Başlıktaki bu denklem “çalışmanın” tekrardan tanımlanmasını gerektiriyordu. Tarihçi W.E. Tate, The English Village Community and the Enclosure Movements adlı çalışmasında, “fakirler iki sınıfa ayrılır, daha iyisi için çalışan ve bundan hoşnut olan gayretkeş fakirler, kendileri için çalışmayı tercih eden aylak fakirler” fikrini öne süren Püritenlerin “kalkındırma” tezlerinden bir çok alıntı yapıyordu. Tate’in bu eseri, “çalışma”nın erken modern dönemdeki tekrardan tanımlanışının malikler için kârın yarattığı bir eser olduğunu belirtiyordu. Bu tür bir çalışma, erdemli ve gayretkeşti, hoşnutluk verirdi. Diğer tür çalışma ise, acelesiz, evcil, zevkli ve ancak geçinmeye yeterdi; diğer yandan, Orwell’in ifadesiyle, aylaklığın ta kendisiydi (Bu ayrımın dilimizdeki yansımasını, birisi için, “gerçekten muhtaç” gibi bir derecelendirme yaptığımızda görebiliriz). Bu konu, sonraları Max Weber tarafından Protestan Ahlakı ve Kapitalizmin Ruhu’nda, Karl Marx tarafından Kapital’de işlendi; feministler de ataerkil gücün konsolidasyonunu ve kadının ekonomik katılımdan dışlanmasını gözler önüne serdiler.
Çalışmanın, Protestan-kapitalist tanımına Marx’ın yanı sıra, Thomas Paine, Fabiyenciler*, agraryenler** ve anarşistler de karşı çıktılar. Muhaliflerin bu listesine, yirminci yüzyılda etkin olmuş iki önemli isim daha eklenebilir: Buckminster Fuller ve Bertrand Russell. Her iki isim de, yaşamak için ücretli bir iş sahibi olmamız gerektiği görüşüne ve maddi bir kazanım gütmedikçe veya yeterli zenginliğe sahip olmadıkça merakımızın ve tutkularımızın peşinden gitmeye iznimizin olmadığı görüşüne karşı çıkmışlardır. Russell’ın 1932’de yazdığı Aylaklığa Övgü adlı çalışması üzerine kaleme aldığı New York Times’taki köşe yazısında şöyle diyor Gary Gutting: “Birçoğumuz için ücretli bir iş tamamıyla gerekli bir şey; birçok işsiz insanın da pekala bileceği gibi. Fakat, ekonomik sistemimizde, çoğumuz kaçınılmaz olarak çalışma kavramını yanlış yorumluyoruz: çalışmak hayatımızı kazandırır, bize hayat sunmaz”

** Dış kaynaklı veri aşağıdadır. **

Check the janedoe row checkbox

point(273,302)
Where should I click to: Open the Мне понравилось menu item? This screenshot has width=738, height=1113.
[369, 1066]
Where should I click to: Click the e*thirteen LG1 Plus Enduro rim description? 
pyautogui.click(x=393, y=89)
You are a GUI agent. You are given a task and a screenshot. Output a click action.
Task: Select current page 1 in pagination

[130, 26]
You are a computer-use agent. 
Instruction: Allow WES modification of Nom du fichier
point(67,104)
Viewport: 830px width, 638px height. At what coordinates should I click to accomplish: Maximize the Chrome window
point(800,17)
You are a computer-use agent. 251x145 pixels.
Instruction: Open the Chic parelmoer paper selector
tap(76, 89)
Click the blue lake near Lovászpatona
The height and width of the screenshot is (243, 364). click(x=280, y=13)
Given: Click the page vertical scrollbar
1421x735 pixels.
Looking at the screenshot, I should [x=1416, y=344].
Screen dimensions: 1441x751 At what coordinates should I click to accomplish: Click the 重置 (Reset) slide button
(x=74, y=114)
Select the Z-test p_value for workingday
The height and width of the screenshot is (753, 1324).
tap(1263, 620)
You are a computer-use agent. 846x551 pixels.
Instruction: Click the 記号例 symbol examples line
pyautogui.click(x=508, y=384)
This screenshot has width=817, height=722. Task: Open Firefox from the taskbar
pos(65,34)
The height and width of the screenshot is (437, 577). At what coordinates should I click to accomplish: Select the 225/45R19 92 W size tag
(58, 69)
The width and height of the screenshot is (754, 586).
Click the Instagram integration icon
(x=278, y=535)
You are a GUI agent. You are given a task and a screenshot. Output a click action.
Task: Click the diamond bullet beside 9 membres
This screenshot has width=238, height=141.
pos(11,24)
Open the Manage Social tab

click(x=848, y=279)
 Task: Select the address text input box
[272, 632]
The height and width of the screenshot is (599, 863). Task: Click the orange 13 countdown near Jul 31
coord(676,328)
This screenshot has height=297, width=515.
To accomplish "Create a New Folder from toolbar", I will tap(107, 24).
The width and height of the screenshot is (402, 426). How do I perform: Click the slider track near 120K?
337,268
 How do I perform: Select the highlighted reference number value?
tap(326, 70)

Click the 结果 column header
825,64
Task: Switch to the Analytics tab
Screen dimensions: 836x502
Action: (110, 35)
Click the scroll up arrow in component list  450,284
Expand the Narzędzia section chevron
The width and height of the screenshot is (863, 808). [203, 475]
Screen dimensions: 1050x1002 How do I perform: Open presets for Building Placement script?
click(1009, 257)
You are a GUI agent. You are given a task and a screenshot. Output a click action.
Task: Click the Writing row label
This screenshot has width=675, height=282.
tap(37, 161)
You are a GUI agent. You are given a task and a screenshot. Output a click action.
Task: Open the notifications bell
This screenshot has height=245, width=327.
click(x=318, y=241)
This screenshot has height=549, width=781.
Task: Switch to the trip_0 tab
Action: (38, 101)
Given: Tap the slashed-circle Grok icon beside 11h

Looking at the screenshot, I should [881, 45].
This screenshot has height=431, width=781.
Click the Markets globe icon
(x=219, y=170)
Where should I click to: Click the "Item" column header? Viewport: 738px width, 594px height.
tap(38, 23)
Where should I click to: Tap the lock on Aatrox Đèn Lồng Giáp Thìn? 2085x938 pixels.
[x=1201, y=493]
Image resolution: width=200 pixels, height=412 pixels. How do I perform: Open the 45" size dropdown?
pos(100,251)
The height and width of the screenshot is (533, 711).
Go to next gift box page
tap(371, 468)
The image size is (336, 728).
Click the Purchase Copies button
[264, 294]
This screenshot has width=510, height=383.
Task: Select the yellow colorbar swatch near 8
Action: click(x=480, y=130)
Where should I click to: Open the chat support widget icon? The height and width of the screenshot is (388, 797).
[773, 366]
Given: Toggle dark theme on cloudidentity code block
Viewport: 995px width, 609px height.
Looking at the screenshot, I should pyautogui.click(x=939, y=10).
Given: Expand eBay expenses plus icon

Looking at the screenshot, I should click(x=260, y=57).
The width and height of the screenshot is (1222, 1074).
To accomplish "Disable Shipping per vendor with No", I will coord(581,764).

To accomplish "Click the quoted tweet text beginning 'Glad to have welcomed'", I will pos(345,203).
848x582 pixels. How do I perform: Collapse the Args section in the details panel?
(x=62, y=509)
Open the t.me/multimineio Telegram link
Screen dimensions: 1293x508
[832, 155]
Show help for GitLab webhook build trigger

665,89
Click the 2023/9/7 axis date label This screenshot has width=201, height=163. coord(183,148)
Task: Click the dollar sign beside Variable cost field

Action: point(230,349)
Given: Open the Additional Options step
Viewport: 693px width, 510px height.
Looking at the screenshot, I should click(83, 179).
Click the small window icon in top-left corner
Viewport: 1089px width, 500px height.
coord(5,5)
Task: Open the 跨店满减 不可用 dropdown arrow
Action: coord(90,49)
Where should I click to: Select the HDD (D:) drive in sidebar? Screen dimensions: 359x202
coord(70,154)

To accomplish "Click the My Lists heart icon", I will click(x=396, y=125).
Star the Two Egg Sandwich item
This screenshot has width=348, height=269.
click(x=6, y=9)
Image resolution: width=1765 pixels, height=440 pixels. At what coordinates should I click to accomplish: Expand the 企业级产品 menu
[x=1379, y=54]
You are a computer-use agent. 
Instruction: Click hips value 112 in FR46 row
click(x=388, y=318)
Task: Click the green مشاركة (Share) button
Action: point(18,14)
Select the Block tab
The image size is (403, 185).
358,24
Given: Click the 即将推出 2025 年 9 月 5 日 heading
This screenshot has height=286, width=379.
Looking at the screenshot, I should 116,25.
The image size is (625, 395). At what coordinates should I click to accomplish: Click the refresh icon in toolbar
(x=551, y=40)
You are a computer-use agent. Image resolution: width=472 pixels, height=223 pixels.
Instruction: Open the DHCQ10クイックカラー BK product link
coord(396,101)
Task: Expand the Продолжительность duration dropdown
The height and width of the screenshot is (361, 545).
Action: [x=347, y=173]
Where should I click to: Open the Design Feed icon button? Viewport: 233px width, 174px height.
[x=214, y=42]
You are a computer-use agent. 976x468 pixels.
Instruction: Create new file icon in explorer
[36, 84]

Aslında çoğu durumda, çalışmanın yaptığı, sağlığımızı mahvederek, değerli zamanlarımızı tüketerek ve çevremizi küçülterek bizi yaşama yetimizden yoksun bırakmaktır. Denemesinde şöyle der Russell: “Dünyada yapılmış çok fazla iş var ve buradaki fenalık çalışmanın erdemli bir şey olduğuna inanılmasından kaynaklanıyor. Modern endüstriyel ülkelerde öğütlenenler, bu zamana kadar verilegelmiş öğütlerden oldukça farklı.” Russell’in kendi ifadesiyle, “tembellik için argümanlar”, söze “çalışma” kavramından ne anladığımızı tanımlamakla başlıyor, ki bu tanımlar “emek ile yönetim” arasında bir yerde betimlenebilir.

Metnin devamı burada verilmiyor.